Google Analytics provides you with 13 default segments in their Advanced Segment feature. These segments are pretty good and they do tick a few of the boxes for the segments you would use most regularly. But for me, they aren’t enough, there are more segments that are relevant to every website which need be added to your toolkit.
Below is a list of segments that I have set up within my GA login that I use with all clients. Some will work for every website while others require some customisation to make appropriate to you. And I admit freely there are many more “standard” segments that could be created, I did try and restrict this to the more common ones.
Note all segments start with a . to ensure they are listed at the top of the Custom Segments list. When creating custom segments, I do recommend being careful with your naming convention so it is easy to rediscover useful segments. And if anyone at Google is listening, please change the default setting to save a custom segment in this profile only, not in all profiles.

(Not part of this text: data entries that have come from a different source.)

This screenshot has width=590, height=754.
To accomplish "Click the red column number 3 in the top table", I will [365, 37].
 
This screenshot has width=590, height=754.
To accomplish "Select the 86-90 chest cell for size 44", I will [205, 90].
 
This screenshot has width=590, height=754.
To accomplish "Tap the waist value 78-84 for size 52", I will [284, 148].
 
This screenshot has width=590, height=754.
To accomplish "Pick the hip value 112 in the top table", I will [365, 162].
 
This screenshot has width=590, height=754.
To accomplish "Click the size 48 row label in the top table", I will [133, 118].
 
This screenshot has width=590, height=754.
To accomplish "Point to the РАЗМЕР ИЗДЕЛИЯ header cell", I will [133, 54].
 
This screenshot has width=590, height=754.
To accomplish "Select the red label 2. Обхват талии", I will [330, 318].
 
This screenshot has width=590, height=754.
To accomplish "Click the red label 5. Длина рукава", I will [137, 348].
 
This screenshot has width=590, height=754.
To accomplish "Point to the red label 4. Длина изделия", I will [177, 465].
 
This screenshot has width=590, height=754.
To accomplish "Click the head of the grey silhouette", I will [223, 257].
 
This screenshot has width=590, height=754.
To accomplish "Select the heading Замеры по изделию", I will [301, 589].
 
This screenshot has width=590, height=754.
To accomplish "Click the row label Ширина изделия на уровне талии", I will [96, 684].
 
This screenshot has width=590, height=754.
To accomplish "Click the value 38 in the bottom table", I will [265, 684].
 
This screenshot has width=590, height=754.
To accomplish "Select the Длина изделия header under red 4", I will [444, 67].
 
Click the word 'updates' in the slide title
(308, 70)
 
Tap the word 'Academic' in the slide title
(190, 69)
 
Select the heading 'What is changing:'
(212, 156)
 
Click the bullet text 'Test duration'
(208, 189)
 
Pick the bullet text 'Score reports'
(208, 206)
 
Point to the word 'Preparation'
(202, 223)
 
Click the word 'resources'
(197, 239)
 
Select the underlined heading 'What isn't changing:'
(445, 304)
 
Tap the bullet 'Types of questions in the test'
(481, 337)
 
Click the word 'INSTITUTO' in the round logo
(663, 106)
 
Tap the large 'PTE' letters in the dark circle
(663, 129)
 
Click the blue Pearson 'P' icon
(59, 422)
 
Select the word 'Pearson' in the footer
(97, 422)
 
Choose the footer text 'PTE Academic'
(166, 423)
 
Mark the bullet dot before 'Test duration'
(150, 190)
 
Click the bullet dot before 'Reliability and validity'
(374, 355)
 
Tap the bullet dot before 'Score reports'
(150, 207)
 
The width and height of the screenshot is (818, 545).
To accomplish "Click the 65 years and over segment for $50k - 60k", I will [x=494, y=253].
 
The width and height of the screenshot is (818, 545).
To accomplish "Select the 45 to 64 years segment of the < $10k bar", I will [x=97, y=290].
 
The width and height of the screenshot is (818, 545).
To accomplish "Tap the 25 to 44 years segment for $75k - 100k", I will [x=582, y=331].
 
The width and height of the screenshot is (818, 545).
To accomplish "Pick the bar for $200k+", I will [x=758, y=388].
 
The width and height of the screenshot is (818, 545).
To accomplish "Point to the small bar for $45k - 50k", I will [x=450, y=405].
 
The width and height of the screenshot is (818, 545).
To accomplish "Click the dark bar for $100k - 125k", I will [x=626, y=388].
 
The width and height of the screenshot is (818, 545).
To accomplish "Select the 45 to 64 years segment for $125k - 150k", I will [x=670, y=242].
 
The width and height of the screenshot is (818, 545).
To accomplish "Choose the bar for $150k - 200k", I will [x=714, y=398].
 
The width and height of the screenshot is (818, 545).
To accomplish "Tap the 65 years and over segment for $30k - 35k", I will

These are based on the new dimension of Device Category (I am assuming that it is fairly accurate). I am considering splitting Desktop by operating system (Windows, Macintosh and Other) but haven’t reached that stage yet.
These are the four key browsers, you could add Opera, etc plus you could get more granular with segments for each Browser version (particularly useful for IE versions).
The default segments provided by Google already include Organic Search, Paid Search, Direct and Referral. These additional segments rely on campaign tracking having been implemented with a standard naming convention – although Social Media should work as is. Again it is easy to extend for more channels or to get more granular e.g. each social media network.
I have recently started using a simple segmentation of Domestic and International for websites based in a single country. These segments here are for the UK but could easily be modified for any other country. Plus you can create a segment for each of your key countries as I have done for the US.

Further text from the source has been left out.